**** Raw data ****

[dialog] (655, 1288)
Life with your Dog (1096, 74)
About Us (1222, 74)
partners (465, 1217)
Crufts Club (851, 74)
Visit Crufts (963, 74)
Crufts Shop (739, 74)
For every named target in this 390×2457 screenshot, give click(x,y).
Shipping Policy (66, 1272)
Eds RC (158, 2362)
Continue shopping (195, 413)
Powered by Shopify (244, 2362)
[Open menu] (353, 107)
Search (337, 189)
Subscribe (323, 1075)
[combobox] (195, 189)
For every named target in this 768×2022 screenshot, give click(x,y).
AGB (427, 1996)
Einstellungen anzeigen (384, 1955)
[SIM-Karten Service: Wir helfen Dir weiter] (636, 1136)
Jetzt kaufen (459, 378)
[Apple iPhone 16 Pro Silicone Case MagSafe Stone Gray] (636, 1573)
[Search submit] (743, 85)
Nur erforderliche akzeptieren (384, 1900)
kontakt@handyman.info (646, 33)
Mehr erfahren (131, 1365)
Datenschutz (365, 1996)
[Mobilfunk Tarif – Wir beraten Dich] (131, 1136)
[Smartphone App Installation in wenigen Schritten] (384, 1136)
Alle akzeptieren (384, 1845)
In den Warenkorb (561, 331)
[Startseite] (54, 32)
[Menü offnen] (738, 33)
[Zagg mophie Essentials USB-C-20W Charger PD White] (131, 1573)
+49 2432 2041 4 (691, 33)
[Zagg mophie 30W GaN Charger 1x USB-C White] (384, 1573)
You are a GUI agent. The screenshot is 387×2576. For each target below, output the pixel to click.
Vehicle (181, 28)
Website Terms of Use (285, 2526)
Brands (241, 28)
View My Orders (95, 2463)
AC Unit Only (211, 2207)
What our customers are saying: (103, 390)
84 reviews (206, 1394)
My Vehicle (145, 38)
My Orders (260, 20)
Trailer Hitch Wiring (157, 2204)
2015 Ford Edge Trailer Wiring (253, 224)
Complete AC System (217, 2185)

****

Which lines in the data above hold the string "this"? Show each one.

For every named target in this 390×2457 screenshot, give click(x,y).
For every named target in this 768×2022 screenshot, give click(x,y).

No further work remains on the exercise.